Things are falling apart again. My life feels like one of those 1970s disaster movies where the ship flips over or the building explodes, and the only thing standing between you and certain death is Gene Hackman in a dog collar and a hysterical middle-aged woman who turns out to be a former Olympic breast-stroke swimmer with a knack for marine engineering. The only problem with this is that I am the hysterical middle-aged woman and I can't manage a length in the public baths without getting my hair wet and running for a towel.

This term is a nightmare. To begin with, my HoD wound up last week's departmental meeting by announcing the official start of the Secret Santa season. Apparently, the top secret slips containing our partners' names are already in our trays. Now, this wouldn't be a problem if we worked in Educating Essex's Passmores Academy, where a Fray Bentos pie wrapped in turkey foil holds the same festive panache as a brand new iPad 2, but unfortunately in my school we set much higher gift standards. So much so that I'm going to have to spend every Saturday from now until the end of term fighting the crowds in John Lewis in a quest for upmarket toiletries and costly designer wrapping paper. If last year is anything to go, I'll end up buying a posh lipstick, an overpriced gift bag and a tube of arty recycled papyrus, rolled between the thighs of Egyptian virgins. And even then I'll have to nip back in on Sunday to pick up the matching bows.

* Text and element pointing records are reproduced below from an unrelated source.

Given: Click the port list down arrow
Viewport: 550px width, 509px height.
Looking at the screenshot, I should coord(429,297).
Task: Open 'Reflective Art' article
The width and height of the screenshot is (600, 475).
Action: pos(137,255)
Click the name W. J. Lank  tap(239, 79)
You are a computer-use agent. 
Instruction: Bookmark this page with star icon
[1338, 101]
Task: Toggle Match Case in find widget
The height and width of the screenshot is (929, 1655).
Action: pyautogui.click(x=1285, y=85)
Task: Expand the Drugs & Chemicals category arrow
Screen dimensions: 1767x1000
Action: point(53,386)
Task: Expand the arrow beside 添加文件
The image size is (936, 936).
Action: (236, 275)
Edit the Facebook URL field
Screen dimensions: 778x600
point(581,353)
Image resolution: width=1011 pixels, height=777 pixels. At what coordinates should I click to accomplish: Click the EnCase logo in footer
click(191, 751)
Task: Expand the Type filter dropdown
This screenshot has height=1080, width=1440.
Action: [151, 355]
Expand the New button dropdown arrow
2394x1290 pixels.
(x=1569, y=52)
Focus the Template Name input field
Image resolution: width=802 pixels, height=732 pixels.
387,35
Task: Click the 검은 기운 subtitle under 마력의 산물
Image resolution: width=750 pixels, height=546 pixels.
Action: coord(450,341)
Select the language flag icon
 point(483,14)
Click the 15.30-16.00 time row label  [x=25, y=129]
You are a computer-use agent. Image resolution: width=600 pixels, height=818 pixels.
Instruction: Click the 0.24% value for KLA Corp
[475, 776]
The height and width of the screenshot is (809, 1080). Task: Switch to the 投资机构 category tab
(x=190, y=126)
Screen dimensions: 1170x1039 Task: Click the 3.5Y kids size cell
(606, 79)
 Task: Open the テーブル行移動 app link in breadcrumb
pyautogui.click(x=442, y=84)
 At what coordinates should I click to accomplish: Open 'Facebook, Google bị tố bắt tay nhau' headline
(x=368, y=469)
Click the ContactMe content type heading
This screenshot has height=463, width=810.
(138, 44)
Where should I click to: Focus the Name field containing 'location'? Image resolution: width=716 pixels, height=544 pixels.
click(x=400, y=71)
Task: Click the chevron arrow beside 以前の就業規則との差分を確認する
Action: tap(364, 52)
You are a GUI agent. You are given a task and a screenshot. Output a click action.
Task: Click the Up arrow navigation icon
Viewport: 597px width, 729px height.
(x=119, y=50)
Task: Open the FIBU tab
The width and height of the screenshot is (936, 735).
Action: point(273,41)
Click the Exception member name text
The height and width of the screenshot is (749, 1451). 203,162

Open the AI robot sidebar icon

And to make matters worse, we're drowning in work. Four of our seven year groups are sitting public exams in January and the responsibility is weighing us down. The fact that three of the exams are on new specifications doesn't help; I've been looking at past papers, and since the rubric seems to be written entirely in Esperanto I'm not holding my breath for the kids' results. Given an Enigma machine, or a few more free periods, we might have cracked the success code, but as it is the students will just have to muddle through.

It strikes me that entering kids for these early exams is like putting your horses in for the Grand National: it's a high-risk strategy that produces unexpected casualties. In subsequent race meetings we might whip a few long shots into the winners' enclosure, but with so many kids under starter's orders in January, it's going to be hard to avoid the pile up at Becher's Brook.

One reason we are struggling to cope is that there isn't enough time to prepare students properly. We recognise that one of the key issues influencing their exam performance is effective Assessment for Learning - but for every set of mock exams we manage to mark at home, there's another set lying around ignored and unmarked in school.

Of course, we can try to botch this up with a bit of guided peer marking, but with exams so close the kids want the real McCoy. I am also dreading making the difficult call on who gets the final places in the last-minute revision lifeboat: my Year 10s, whose innocence and inexperience pulls rank, or my older Year 13s desperate for their university grades.

Sadly, all this extra work means I'm running out of time for my own festive plans. So unless I can get hold of BlackBerry's new Traversing-Wormholes-in-a-Tardis app, my own kids will spend their Christmas Day arguing over a second hand copy of The Poseidon Adventure while I catch up with my marking.

Anne Thrope (Ms) is a secondary teacher in the north of England.